How to run tensorflow inference for multiple models on GPU in parallel?

Apart from setting gpu memory fraction, you need to enable MPS in CUDA to get better speed if you are running more than one model on GPU simultaneoulsy. Otherwise, inference speed will be slower as compared to single model running on GPU.

sudo nvidia-smi -i 0 -c EXCLUSIVE_PROCESS
sudo nvidia-cuda-mps-control -d

Here 0 is your GPU number
After finishing stop the MPS daemon

echo quit | sudo nvidia-cuda-mps-control

OK. I think I've found the solution now.

I use tensorflow 2 and there are essentially 2 methods to manage the memory usage of GPU.

  1. set memory growth to true
  2. set memory limit to some number

You can use both methods, ignore all the warning messages about out of memory stuff. I still don't know what it exactly means but the model is still running and that's what I care about. I measured the exact time the model uses to run and it's a lot better than running on CPU. If I run both processes at the same time, the speed drop a bit, but it's still lot better than running on CPU.

For memory growth approach, my GPU is 3GB so first process try to allocate everything and then 2nd process said out of memory. But it still works.

For memory limit approach, I set the limit to some number e.g. 1024 MB. Both processes work.

So What is the right minimum number that you can set?
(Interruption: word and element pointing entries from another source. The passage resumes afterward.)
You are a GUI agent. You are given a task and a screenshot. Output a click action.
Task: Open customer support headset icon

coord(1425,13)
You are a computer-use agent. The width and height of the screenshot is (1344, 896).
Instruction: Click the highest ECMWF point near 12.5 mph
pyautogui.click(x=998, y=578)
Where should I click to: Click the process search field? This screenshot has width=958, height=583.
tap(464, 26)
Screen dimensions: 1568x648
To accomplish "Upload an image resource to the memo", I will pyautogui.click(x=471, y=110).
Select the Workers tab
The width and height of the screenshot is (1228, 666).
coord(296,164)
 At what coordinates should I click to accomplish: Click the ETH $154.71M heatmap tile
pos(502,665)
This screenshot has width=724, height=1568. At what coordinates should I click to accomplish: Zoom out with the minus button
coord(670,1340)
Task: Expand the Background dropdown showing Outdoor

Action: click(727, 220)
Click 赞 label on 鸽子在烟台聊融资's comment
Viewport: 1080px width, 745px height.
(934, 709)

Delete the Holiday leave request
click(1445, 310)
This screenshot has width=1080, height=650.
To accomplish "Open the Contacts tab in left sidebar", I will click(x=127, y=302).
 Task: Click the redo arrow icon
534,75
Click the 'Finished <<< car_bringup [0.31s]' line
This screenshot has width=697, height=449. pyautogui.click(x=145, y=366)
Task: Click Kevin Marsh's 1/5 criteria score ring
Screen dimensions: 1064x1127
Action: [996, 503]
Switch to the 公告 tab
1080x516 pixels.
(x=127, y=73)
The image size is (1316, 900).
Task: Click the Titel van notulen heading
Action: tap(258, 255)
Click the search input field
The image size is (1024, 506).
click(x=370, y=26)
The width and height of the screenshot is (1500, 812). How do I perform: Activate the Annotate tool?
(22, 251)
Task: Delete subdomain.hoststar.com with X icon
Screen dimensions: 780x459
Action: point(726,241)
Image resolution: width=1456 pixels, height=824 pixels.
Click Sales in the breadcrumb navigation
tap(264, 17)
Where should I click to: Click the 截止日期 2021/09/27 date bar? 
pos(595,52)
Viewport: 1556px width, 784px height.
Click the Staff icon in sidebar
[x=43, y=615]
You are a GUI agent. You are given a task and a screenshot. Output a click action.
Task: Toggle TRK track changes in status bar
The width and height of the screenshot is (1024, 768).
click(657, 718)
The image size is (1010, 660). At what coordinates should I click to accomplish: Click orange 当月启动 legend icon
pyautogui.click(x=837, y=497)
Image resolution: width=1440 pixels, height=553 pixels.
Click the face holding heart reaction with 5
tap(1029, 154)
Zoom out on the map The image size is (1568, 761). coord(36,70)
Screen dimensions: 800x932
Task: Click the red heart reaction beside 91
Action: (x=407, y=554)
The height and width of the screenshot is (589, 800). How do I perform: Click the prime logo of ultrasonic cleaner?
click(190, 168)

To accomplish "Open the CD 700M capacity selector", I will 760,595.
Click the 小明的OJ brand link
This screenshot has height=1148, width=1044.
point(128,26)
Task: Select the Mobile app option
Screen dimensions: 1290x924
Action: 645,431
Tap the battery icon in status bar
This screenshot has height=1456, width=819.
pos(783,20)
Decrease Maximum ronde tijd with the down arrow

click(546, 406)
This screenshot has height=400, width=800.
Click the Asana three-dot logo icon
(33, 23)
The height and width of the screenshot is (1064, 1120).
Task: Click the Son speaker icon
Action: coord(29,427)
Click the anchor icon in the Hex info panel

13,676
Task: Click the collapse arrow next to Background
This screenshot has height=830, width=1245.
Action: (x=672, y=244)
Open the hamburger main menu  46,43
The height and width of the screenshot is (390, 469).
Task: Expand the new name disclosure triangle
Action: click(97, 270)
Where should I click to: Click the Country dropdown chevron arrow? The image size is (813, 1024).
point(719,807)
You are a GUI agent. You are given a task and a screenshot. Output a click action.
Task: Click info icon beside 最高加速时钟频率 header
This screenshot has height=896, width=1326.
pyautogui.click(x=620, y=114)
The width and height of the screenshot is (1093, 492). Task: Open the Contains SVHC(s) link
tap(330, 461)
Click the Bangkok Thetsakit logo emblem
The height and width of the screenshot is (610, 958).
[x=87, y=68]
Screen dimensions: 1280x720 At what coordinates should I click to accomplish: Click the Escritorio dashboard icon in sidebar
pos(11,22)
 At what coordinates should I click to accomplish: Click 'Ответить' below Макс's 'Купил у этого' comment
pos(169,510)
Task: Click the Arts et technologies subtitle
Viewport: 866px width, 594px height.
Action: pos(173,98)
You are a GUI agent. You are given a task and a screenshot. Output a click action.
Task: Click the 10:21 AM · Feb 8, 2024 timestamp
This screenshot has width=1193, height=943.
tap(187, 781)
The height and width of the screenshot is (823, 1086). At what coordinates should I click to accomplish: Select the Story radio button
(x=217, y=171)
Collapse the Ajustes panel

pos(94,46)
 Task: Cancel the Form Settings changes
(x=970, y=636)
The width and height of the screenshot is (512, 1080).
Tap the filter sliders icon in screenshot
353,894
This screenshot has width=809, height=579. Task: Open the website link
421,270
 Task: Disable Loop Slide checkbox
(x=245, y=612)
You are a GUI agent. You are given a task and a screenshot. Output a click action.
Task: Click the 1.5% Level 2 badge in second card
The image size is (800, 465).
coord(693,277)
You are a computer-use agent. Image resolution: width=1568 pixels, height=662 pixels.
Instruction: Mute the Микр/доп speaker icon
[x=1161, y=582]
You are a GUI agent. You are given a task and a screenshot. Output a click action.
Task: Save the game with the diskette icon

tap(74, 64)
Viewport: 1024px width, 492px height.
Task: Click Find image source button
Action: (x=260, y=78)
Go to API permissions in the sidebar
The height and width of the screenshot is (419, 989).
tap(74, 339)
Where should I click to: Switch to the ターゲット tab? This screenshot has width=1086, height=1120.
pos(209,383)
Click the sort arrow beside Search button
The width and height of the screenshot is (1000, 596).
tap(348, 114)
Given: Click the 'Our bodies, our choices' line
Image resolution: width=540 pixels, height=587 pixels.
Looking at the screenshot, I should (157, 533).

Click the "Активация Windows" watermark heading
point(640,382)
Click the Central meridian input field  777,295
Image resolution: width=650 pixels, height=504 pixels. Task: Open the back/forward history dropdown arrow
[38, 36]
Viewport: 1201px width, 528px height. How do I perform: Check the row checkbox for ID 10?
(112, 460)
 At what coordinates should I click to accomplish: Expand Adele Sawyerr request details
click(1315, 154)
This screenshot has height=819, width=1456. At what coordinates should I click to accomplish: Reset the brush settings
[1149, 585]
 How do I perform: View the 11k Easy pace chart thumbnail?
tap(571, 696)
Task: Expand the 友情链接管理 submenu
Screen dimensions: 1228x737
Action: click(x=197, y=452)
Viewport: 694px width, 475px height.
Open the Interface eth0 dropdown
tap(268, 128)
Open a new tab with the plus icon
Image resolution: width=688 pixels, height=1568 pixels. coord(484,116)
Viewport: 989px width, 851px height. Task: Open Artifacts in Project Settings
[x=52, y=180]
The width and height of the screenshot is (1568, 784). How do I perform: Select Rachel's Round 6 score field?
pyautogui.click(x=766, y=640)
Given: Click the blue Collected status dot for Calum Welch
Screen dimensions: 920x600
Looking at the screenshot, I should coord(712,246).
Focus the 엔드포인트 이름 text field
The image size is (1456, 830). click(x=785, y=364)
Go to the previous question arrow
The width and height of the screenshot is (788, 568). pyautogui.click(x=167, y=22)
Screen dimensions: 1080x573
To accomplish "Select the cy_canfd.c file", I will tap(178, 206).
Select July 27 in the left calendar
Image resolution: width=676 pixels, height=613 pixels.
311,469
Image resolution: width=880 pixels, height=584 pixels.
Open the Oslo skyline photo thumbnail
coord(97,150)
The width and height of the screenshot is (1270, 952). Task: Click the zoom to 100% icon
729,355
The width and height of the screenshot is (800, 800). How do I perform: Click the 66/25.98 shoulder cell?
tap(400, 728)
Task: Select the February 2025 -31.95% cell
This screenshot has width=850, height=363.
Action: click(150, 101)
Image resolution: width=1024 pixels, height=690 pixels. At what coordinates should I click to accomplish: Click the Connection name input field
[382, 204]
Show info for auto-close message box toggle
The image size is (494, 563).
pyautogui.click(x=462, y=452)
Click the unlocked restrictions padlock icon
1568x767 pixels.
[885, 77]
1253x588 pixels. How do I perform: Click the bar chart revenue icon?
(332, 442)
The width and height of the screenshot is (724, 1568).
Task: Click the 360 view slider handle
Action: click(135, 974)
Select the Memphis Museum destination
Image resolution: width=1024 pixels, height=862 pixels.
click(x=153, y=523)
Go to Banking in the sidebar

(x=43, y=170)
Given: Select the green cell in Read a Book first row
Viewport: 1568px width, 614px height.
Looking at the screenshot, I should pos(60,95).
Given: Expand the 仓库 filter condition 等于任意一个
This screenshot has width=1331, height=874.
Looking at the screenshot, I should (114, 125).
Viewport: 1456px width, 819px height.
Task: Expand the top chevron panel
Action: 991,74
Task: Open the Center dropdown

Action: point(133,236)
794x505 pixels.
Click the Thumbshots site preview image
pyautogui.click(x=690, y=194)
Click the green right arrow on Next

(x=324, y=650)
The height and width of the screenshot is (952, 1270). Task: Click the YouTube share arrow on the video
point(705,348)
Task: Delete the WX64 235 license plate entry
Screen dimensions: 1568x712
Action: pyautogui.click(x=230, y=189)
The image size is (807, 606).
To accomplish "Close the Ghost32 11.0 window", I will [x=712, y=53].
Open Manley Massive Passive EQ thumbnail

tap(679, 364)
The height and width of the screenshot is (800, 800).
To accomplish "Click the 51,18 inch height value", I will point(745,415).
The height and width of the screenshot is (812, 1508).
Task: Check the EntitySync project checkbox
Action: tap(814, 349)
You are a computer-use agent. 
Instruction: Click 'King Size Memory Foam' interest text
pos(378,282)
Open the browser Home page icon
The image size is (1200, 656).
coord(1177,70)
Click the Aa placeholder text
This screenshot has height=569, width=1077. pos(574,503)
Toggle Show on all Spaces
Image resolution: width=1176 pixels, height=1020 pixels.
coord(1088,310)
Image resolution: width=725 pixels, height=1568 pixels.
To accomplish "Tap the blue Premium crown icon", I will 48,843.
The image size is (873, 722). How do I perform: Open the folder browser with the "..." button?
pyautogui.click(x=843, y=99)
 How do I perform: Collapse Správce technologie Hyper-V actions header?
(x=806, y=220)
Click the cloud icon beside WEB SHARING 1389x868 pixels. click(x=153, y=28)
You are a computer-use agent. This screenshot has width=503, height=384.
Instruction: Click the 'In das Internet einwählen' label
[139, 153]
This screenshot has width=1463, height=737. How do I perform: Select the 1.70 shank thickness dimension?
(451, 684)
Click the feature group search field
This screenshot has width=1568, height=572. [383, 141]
I tried reducing the memory limit until I found that my model works with 64 MB limit fine. The prediction speed is still the same as when I set the memory limit to 1024 MB. When I set the memory limit to 32MB, I noticed 50% speed drop. When I set to 16 MB, the model refuses to run because it does not have enough memory to store the image tensor. This means that my model requires minimum of 64 MB which is very little considering that I have 3GB to spare. This also allows me to run the model while playing some video games.

Conclusion: I chose to use the memory limit approach with 64 MB limit. You can check how to use memory limit here: https://www.tensorflow.org/guide/gpu

I suggest you to try changing the memory limit to see the minimum you need for your model. You will see speed drop or model refusing to run when the memory is not enough.